1

I have a list of elements following

("(aviyon" "213" "flyingman" "no))") as list

What i want is that I want to split this list containing strings using parentheses as splitter but also want to include these parentheses in a new list without breaking the order

My desired output of new list(or same list modified)

("(" "aviyon" "213" "flyingman" "no" ")" ")") 

I am coming from imperative languages and this would be 15 minute job in Java or C++. But here i'm stuck what to do. I know i have to

1- Get a element from list in a loop

I think this is done with (nth 1 '(listname) )

2- separate without removing delimiter put in to a new list

I found functions such as SPLIT-SEQUENCE but i can't do without removing it and without breaking original order.

Any help would be appreciated.

3
  • ("(aviyon","213","flyingman","no))") is not a valid list in Common Lisp, since the commas as separators are allowed only in a string. So there is an external string which is not shown in the example? Commented Nov 25, 2018 at 8:10
  • 1
    have you actually tried to use Common Lisp yet? There are no commas in Lisp lists. Just start it up and you can interactively find out what works and what not. Stackoverflow questions are best when you have a real problem with a report what is not working, If you haven't actually learned Lisp yet, there are forums for help like reddit.com/r/learnlisp Commented Nov 25, 2018 at 8:11
  • Sorry i added commas for better reading experience yes in my actual list its same without commas. I fixed that in original message. Commented Nov 25, 2018 at 8:18

3 Answers 3

4

You can use cl-ppcre library to do the job.

**TASK INPUTS**:
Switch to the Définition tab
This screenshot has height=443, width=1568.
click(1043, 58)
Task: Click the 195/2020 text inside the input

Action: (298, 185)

**WRITTEN INSTRUCTION A**: Update the Lisp list question from "I am coming" through "1 '(listname) )" by changing "imperative languages" to "procedural languages", and give that part again.
**WRITTEN INSTRUCTION B**: Arrange every line of the records as a Markdown table with a column "No." for the row number and a column "Line" for the line itself, omitting blank lines.

**TASK OUTPUT A**:
I am coming from procedural languages and this would be 15 minute job in Java or C++. But here i'm stuck what to do. I know i have to

1- Get a element from list in a loop

I think this is done with (nth 1 '(listname) )

**TASK OUTPUT B**:
| No. | Line |
|---|---|
| 1 | Switch to the Définition tab |
| 2 | This screenshot has height=443, width=1568. |
| 3 | click(1043, 58) |
| 4 | Task: Click the 195/2020 text inside the input |
| 5 | Action: (298, 185) |